Pero si ese Valencia es un blanco -dijo el Pastiri con su voz estropajosa-. Un boceras, que no tie media bofetá.

-Pues él se había empalmao en seguida. ¡Por si acaso! -repuso el Besuguito con su voz extraña, imitando la actitud del que va a atacar con una navaja.

-¿Y qué? ¿Y qué? -repuso el Pastiri-. Yo te digo que es un pipi y que no pue con la jinda que tiene.

-Bueno; pero él se rascaba y echaba cada derrote... -añadió el cordonero.

-¡Que se rascaba! Pero ¡qué cacho de primo! ¿Tú lo has visto?

-Y bien.

-Pero ¡qué vas a ver tú, si estás cheo!

Ya quisieras estar tan fresco como yo, ¡bah!

-Pero ¡si no puedes con la tajada que llevas!

-Calla, calla, tú sí que no puedes con la curda; yo te digo que si se descuida aquí -y el Besuguito señaló a Leandro-, con los viajes que le ha tirado malamente, le moja.

-¡Magras!

-Es una opinión, hombre.

-Tú no opinas aquí na -exclamó Leandro-. Tú te vas a tomar el fresco y te callas. El Valencia es más blanco que el papel; lo que dice el Pastiri, eso. Muy valiente para explotar a los sarasas como tú y a los chavalejos de mal vivir...; pero cuando se encuentra con un tío que los tiene bien puestos, ¿qué? Na, que es un ganguero más blanco que el’papel.

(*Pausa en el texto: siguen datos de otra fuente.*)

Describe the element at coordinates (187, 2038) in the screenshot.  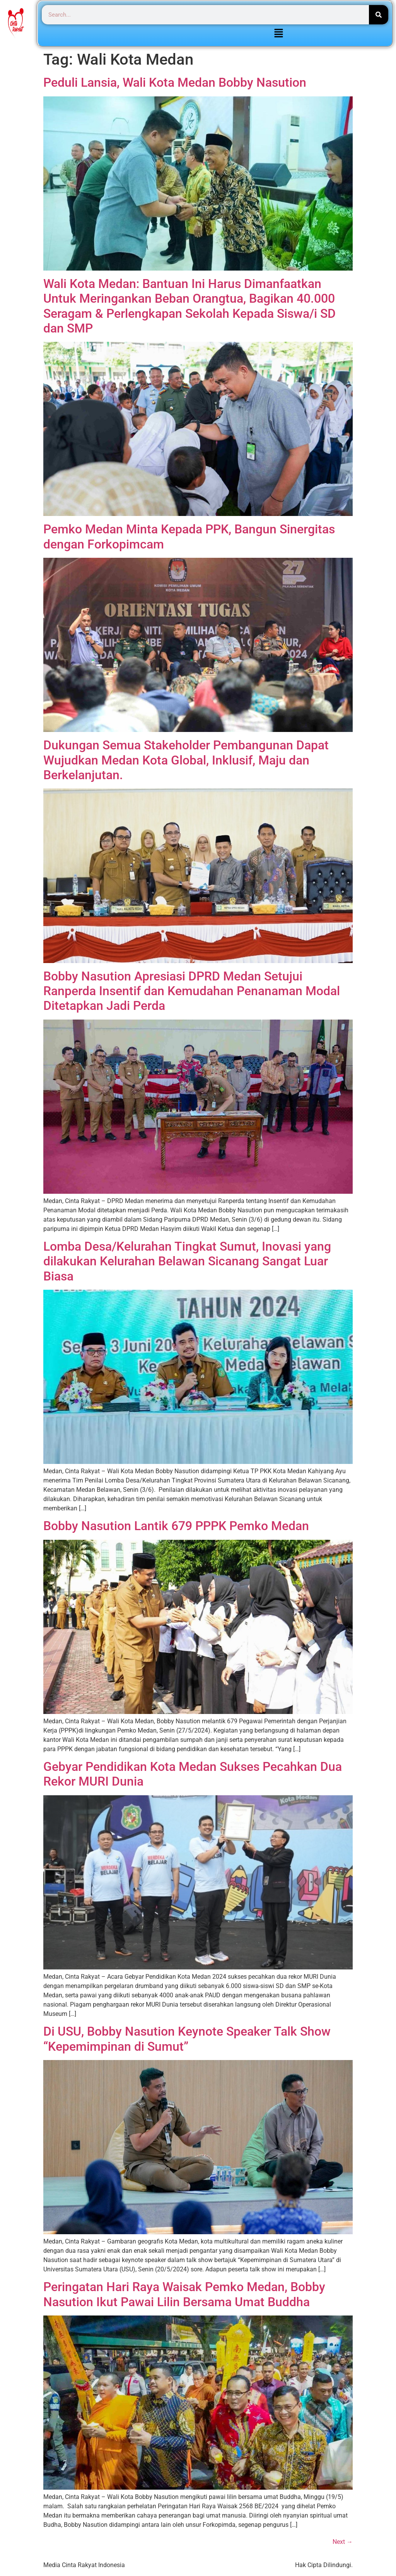
I see `Di USU, Bobby Nasution Keynote Speaker Talk Show “Kepemimpinan di Sumut”` at that location.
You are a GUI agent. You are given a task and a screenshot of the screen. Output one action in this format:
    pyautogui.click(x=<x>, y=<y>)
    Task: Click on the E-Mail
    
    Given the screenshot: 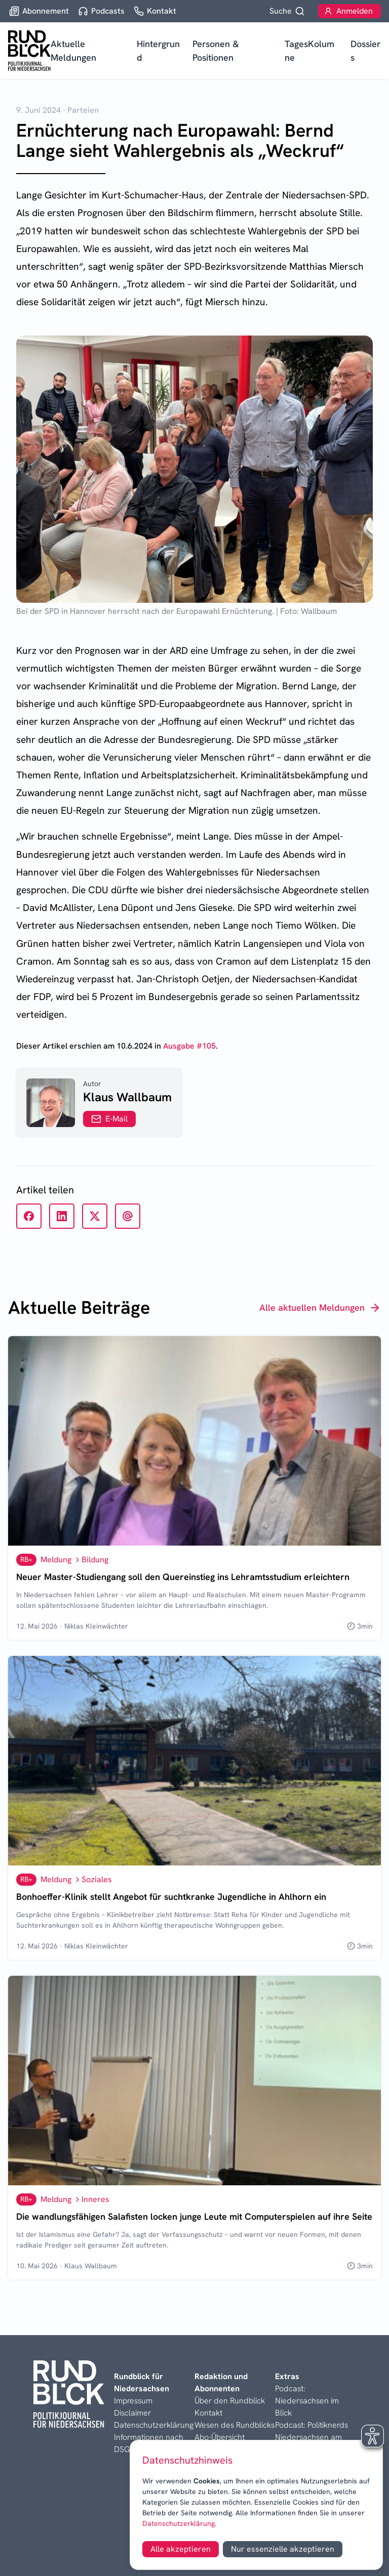 What is the action you would take?
    pyautogui.click(x=109, y=1118)
    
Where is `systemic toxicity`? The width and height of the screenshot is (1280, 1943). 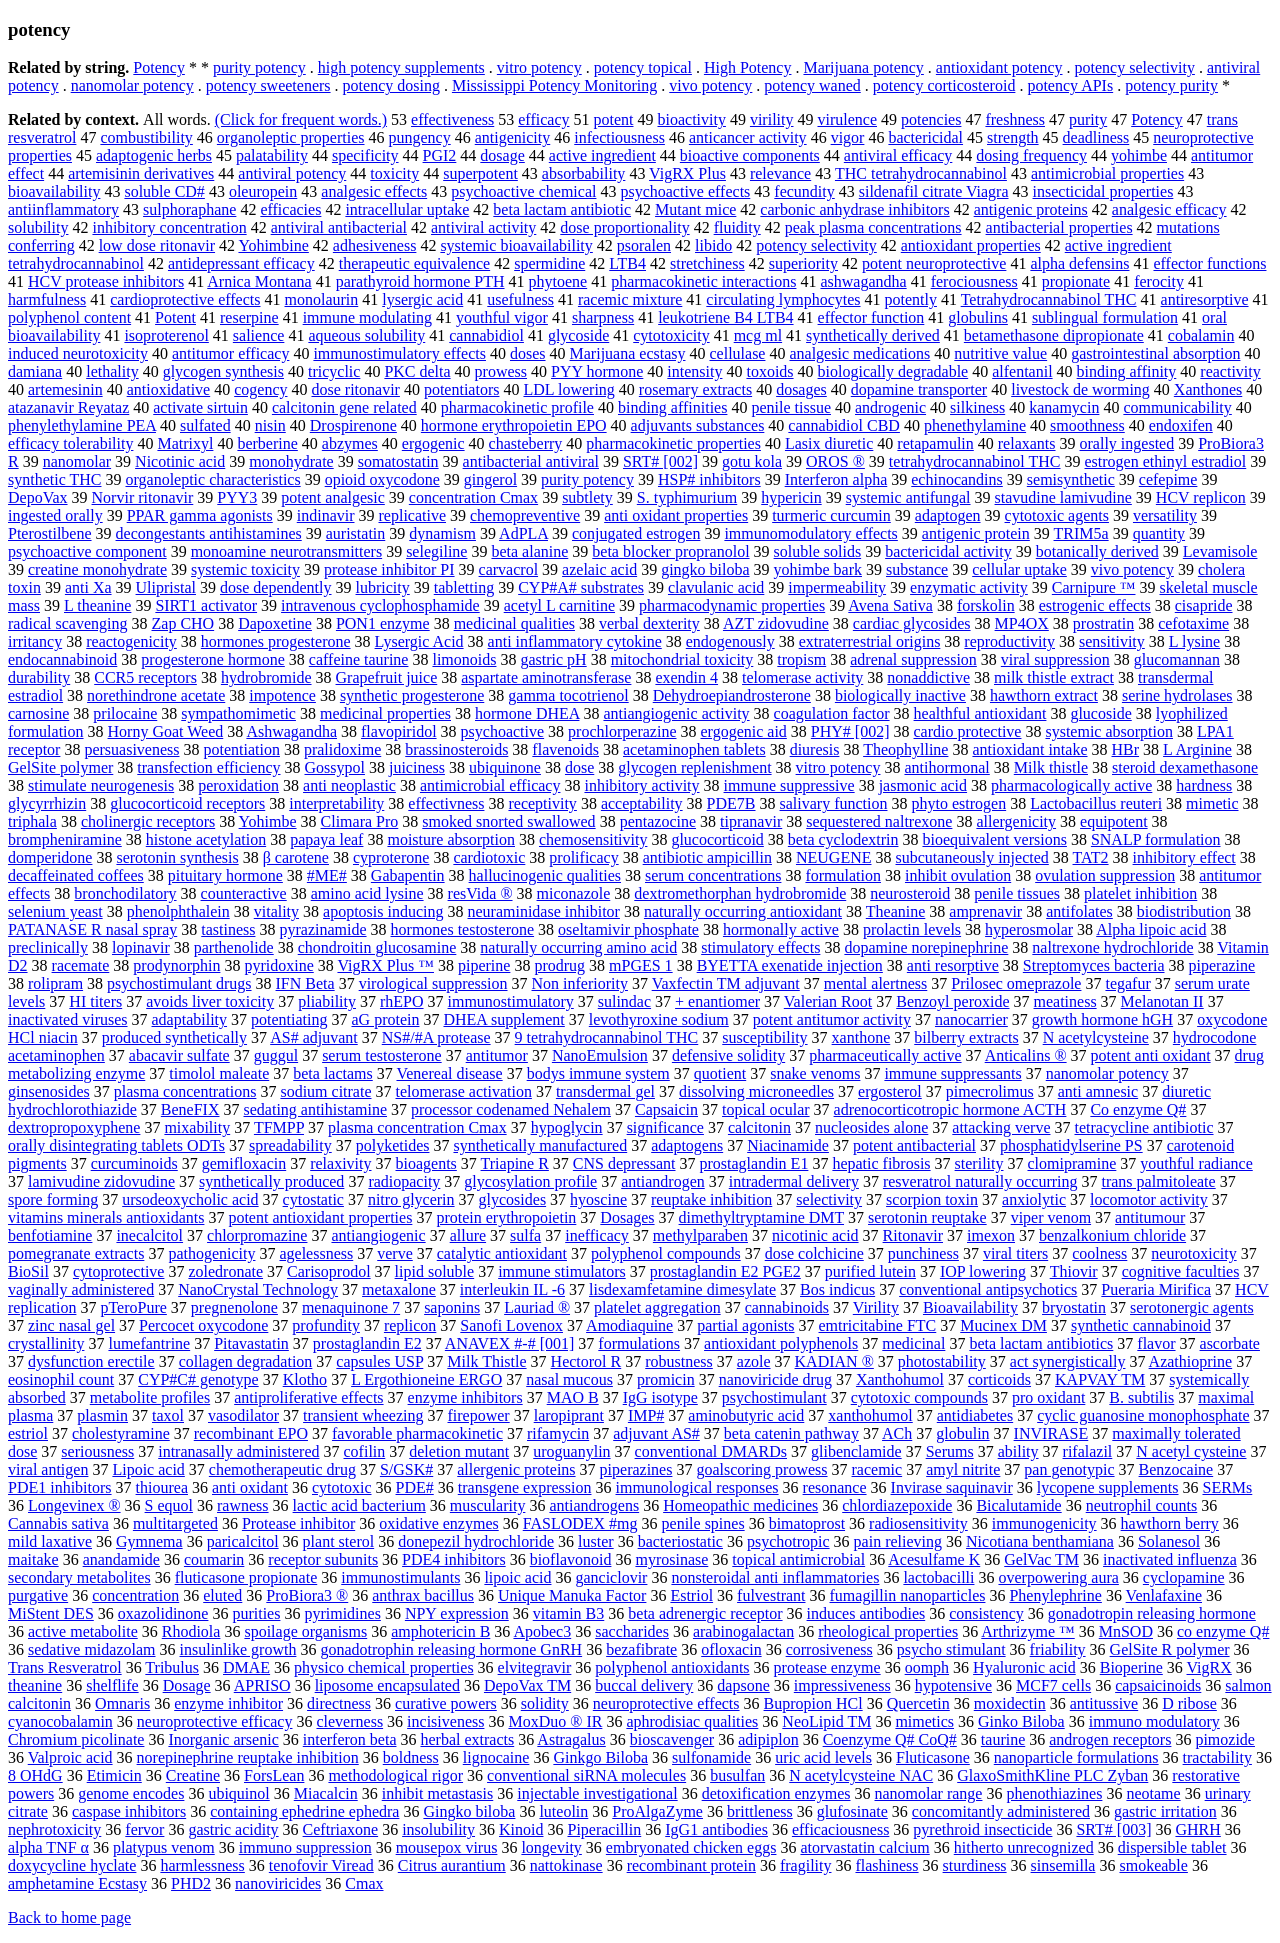 systemic toxicity is located at coordinates (245, 569).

-Es verdad -asintieron todos.

-Y menúo abucheo que le vamos a dar a ese gachó -dijo el presidiario cumplido-, si viene aquí a cobrar el barato.

-¡La pértiga! -exclamó el Pastiri.

-Bueno, señores; ahora yo convido -dijo Leandro-,porque tengo dinero y porque sí -y sacó unas monedas del bolsillo y dio con ellas en la mesa-. Tabernera, unas tintas.

-Ya van.

-¡Manuel! ¡Manuel! -gritó después Leandro varias veces-. Pero ¿dónde está ese chaval?...

Manuel, siguiendo el camino del matón, se había escapado por la puerta de la trastienda.